(Saved data entries)
---------------
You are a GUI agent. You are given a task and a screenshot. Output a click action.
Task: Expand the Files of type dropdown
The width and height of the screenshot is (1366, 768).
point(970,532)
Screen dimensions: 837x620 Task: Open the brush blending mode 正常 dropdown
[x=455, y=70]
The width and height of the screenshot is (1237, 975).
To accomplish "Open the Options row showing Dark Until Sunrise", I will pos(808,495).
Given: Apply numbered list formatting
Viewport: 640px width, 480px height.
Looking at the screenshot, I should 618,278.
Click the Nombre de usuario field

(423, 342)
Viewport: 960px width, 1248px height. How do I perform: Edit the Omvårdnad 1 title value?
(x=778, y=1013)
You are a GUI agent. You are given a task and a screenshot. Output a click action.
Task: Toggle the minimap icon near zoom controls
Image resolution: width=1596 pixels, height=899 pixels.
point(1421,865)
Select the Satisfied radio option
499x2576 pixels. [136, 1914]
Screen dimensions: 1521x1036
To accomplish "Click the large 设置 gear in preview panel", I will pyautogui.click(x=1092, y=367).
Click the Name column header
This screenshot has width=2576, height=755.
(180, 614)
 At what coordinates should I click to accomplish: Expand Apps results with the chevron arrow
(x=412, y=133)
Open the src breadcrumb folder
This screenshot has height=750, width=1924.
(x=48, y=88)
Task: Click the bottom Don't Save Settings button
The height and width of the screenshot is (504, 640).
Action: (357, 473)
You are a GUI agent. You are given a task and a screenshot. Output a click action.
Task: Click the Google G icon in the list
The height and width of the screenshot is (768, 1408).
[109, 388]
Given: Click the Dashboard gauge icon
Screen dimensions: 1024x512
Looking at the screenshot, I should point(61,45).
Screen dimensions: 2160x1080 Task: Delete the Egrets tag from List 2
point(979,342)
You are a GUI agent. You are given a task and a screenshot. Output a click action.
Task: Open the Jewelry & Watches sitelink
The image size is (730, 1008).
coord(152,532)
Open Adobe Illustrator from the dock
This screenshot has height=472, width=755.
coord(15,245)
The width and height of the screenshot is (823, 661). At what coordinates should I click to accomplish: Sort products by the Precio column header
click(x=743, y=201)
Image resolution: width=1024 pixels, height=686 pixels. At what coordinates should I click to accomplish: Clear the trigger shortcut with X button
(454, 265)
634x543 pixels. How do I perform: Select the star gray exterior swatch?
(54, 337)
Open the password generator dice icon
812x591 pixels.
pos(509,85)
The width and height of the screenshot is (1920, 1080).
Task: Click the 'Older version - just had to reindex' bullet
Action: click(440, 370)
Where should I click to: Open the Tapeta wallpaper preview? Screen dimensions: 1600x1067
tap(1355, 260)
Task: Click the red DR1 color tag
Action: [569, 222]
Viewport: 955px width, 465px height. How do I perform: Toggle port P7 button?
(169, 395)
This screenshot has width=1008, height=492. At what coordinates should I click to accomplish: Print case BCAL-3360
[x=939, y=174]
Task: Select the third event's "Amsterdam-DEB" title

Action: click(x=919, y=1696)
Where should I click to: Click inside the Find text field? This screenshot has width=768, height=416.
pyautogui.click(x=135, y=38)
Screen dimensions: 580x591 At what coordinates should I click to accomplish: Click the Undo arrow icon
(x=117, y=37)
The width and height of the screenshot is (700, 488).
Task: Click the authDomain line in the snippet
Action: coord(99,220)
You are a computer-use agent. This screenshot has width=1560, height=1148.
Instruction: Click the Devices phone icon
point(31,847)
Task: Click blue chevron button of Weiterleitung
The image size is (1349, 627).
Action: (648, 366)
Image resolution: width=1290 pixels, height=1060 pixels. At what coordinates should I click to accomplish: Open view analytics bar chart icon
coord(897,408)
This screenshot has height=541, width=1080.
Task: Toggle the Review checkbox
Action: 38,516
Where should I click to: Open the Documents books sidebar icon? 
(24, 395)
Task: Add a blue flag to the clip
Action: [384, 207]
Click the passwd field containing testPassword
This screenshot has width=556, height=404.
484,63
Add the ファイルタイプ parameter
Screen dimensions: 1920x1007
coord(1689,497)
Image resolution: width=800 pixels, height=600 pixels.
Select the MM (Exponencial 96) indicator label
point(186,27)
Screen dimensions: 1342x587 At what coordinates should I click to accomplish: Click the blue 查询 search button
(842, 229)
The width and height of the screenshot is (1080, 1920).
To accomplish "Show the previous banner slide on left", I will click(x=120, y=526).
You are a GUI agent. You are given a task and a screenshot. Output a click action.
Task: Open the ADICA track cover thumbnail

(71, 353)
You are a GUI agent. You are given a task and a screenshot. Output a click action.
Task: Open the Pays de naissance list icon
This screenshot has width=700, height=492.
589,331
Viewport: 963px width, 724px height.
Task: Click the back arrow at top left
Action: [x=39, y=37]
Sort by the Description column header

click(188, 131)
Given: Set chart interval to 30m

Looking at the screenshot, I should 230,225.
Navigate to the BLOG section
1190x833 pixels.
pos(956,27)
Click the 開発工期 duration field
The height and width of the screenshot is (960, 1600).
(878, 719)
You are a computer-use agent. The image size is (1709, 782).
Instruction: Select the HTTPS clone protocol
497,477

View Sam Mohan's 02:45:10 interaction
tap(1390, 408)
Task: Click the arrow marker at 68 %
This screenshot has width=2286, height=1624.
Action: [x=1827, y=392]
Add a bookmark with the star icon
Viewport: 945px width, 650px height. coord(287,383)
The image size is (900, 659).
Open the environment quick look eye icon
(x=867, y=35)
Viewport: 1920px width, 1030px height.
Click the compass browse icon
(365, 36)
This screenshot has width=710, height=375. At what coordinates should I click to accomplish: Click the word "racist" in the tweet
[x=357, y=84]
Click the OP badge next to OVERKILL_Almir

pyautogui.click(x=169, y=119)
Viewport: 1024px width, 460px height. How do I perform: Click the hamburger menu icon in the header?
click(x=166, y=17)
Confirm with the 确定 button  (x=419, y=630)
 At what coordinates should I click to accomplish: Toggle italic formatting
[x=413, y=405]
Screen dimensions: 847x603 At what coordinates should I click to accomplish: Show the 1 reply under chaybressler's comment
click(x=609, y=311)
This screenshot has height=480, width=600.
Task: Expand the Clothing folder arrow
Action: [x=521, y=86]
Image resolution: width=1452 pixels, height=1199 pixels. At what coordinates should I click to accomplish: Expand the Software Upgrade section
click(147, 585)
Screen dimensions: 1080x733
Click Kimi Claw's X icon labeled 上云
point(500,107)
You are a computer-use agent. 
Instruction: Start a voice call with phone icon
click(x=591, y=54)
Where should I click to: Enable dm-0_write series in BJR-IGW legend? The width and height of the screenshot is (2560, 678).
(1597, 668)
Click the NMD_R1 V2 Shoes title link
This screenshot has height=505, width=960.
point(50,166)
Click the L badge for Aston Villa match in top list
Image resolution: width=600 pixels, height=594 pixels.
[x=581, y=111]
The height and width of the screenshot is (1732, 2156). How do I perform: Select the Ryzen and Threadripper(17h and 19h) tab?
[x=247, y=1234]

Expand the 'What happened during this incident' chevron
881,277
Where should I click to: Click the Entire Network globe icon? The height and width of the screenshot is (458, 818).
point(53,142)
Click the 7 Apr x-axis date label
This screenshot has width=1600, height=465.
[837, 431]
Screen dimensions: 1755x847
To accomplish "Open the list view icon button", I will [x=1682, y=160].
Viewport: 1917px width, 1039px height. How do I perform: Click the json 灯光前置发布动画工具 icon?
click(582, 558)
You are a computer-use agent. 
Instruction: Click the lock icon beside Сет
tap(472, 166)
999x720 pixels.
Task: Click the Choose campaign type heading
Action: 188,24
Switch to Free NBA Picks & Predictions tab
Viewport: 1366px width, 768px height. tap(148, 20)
---------------
Copy all of the entries above exactly as shown.

You are a GUI agent. You are given a task and a screenshot. Output a click action.
Task: Expand the Files of type dropdown
The width and height of the screenshot is (1366, 768).
point(970,532)
Screen dimensions: 837x620 Task: Open the brush blending mode 正常 dropdown
[x=455, y=70]
The width and height of the screenshot is (1237, 975).
To accomplish "Open the Options row showing Dark Until Sunrise", I will pos(808,495).
Given: Apply numbered list formatting
Viewport: 640px width, 480px height.
Looking at the screenshot, I should 618,278.
Click the Nombre de usuario field

(423, 342)
Viewport: 960px width, 1248px height. How do I perform: Edit the Omvårdnad 1 title value?
(x=778, y=1013)
You are a GUI agent. You are given a task and a screenshot. Output a click action.
Task: Toggle the minimap icon near zoom controls
Image resolution: width=1596 pixels, height=899 pixels.
point(1421,865)
Select the Satisfied radio option
499x2576 pixels. [136, 1914]
Screen dimensions: 1521x1036
To accomplish "Click the large 设置 gear in preview panel", I will pyautogui.click(x=1092, y=367).
Click the Name column header
This screenshot has width=2576, height=755.
(180, 614)
 At what coordinates should I click to accomplish: Expand Apps results with the chevron arrow
(x=412, y=133)
Open the src breadcrumb folder
This screenshot has height=750, width=1924.
(x=48, y=88)
Task: Click the bottom Don't Save Settings button
The height and width of the screenshot is (504, 640).
Action: (357, 473)
You are a GUI agent. You are given a task and a screenshot. Output a click action.
Task: Click the Google G icon in the list
The height and width of the screenshot is (768, 1408).
[109, 388]
Given: Click the Dashboard gauge icon
Screen dimensions: 1024x512
Looking at the screenshot, I should point(61,45).
Screen dimensions: 2160x1080 Task: Delete the Egrets tag from List 2
point(979,342)
You are a GUI agent. You are given a task and a screenshot. Output a click action.
Task: Open the Jewelry & Watches sitelink
The image size is (730, 1008).
coord(152,532)
Open Adobe Illustrator from the dock
This screenshot has height=472, width=755.
coord(15,245)
The width and height of the screenshot is (823, 661). At what coordinates should I click to accomplish: Sort products by the Precio column header
click(x=743, y=201)
Image resolution: width=1024 pixels, height=686 pixels. At what coordinates should I click to accomplish: Clear the trigger shortcut with X button
(454, 265)
634x543 pixels. How do I perform: Select the star gray exterior swatch?
(54, 337)
Open the password generator dice icon
812x591 pixels.
pos(509,85)
The width and height of the screenshot is (1920, 1080).
Task: Click the 'Older version - just had to reindex' bullet
Action: click(440, 370)
Where should I click to: Open the Tapeta wallpaper preview? Screen dimensions: 1600x1067
tap(1355, 260)
Task: Click the red DR1 color tag
Action: [569, 222]
Viewport: 955px width, 465px height. How do I perform: Toggle port P7 button?
(169, 395)
This screenshot has width=1008, height=492. At what coordinates should I click to accomplish: Print case BCAL-3360
[x=939, y=174]
Task: Select the third event's "Amsterdam-DEB" title

Action: click(x=919, y=1696)
Where should I click to: Click inside the Find text field? This screenshot has width=768, height=416.
pyautogui.click(x=135, y=38)
Screen dimensions: 580x591 At what coordinates should I click to accomplish: Click the Undo arrow icon
(x=117, y=37)
The width and height of the screenshot is (700, 488).
Task: Click the authDomain line in the snippet
Action: coord(99,220)
You are a computer-use agent. This screenshot has width=1560, height=1148.
Instruction: Click the Devices phone icon
point(31,847)
Task: Click blue chevron button of Weiterleitung
The image size is (1349, 627).
Action: (648, 366)
Image resolution: width=1290 pixels, height=1060 pixels. At what coordinates should I click to accomplish: Open view analytics bar chart icon
coord(897,408)
This screenshot has height=541, width=1080.
Task: Toggle the Review checkbox
Action: 38,516
Where should I click to: Open the Documents books sidebar icon? 
(24, 395)
Task: Add a blue flag to the clip
Action: [384, 207]
Click the passwd field containing testPassword
This screenshot has width=556, height=404.
484,63
Add the ファイルタイプ parameter
Screen dimensions: 1920x1007
coord(1689,497)
Image resolution: width=800 pixels, height=600 pixels.
Select the MM (Exponencial 96) indicator label
point(186,27)
Screen dimensions: 1342x587 At what coordinates should I click to accomplish: Click the blue 查询 search button
(842, 229)
The width and height of the screenshot is (1080, 1920).
To accomplish "Show the previous banner slide on left", I will click(x=120, y=526).
You are a GUI agent. You are given a task and a screenshot. Output a click action.
Task: Open the ADICA track cover thumbnail

(71, 353)
You are a GUI agent. You are given a task and a screenshot. Output a click action.
Task: Open the Pays de naissance list icon
This screenshot has width=700, height=492.
589,331
Viewport: 963px width, 724px height.
Task: Click the back arrow at top left
Action: [x=39, y=37]
Sort by the Description column header

click(188, 131)
Given: Set chart interval to 30m

Looking at the screenshot, I should 230,225.
Navigate to the BLOG section
1190x833 pixels.
pos(956,27)
Click the 開発工期 duration field
The height and width of the screenshot is (960, 1600).
(878, 719)
You are a computer-use agent. The image size is (1709, 782).
Instruction: Select the HTTPS clone protocol
497,477

View Sam Mohan's 02:45:10 interaction
tap(1390, 408)
Task: Click the arrow marker at 68 %
This screenshot has width=2286, height=1624.
Action: [x=1827, y=392]
Add a bookmark with the star icon
Viewport: 945px width, 650px height. coord(287,383)
The image size is (900, 659).
Open the environment quick look eye icon
(x=867, y=35)
Viewport: 1920px width, 1030px height.
Click the compass browse icon
(365, 36)
This screenshot has width=710, height=375. At what coordinates should I click to accomplish: Click the word "racist" in the tweet
[x=357, y=84]
Click the OP badge next to OVERKILL_Almir

pyautogui.click(x=169, y=119)
Viewport: 1024px width, 460px height. How do I perform: Click the hamburger menu icon in the header?
click(x=166, y=17)
Confirm with the 确定 button  (x=419, y=630)
 At what coordinates should I click to accomplish: Toggle italic formatting
[x=413, y=405]
Screen dimensions: 847x603 At what coordinates should I click to accomplish: Show the 1 reply under chaybressler's comment
click(x=609, y=311)
This screenshot has height=480, width=600.
Task: Expand the Clothing folder arrow
Action: [x=521, y=86]
Image resolution: width=1452 pixels, height=1199 pixels. At what coordinates should I click to accomplish: Expand the Software Upgrade section
click(147, 585)
Screen dimensions: 1080x733
Click Kimi Claw's X icon labeled 上云
point(500,107)
You are a computer-use agent. 
Instruction: Start a voice call with phone icon
click(x=591, y=54)
Where should I click to: Enable dm-0_write series in BJR-IGW legend? The width and height of the screenshot is (2560, 678).
(1597, 668)
Click the NMD_R1 V2 Shoes title link
This screenshot has height=505, width=960.
point(50,166)
Click the L badge for Aston Villa match in top list
Image resolution: width=600 pixels, height=594 pixels.
[x=581, y=111]
The height and width of the screenshot is (1732, 2156). How do I perform: Select the Ryzen and Threadripper(17h and 19h) tab?
[x=247, y=1234]

Expand the 'What happened during this incident' chevron
881,277
Where should I click to: Click the Entire Network globe icon? The height and width of the screenshot is (458, 818).
point(53,142)
Click the 7 Apr x-axis date label
This screenshot has width=1600, height=465.
[837, 431]
Screen dimensions: 1755x847
To accomplish "Open the list view icon button", I will [x=1682, y=160].
Viewport: 1917px width, 1039px height. How do I perform: Click the json 灯光前置发布动画工具 icon?
click(582, 558)
You are a computer-use agent. 
Instruction: Click the lock icon beside Сет
tap(472, 166)
999x720 pixels.
Task: Click the Choose campaign type heading
Action: 188,24
Switch to Free NBA Picks & Predictions tab
Viewport: 1366px width, 768px height. tap(148, 20)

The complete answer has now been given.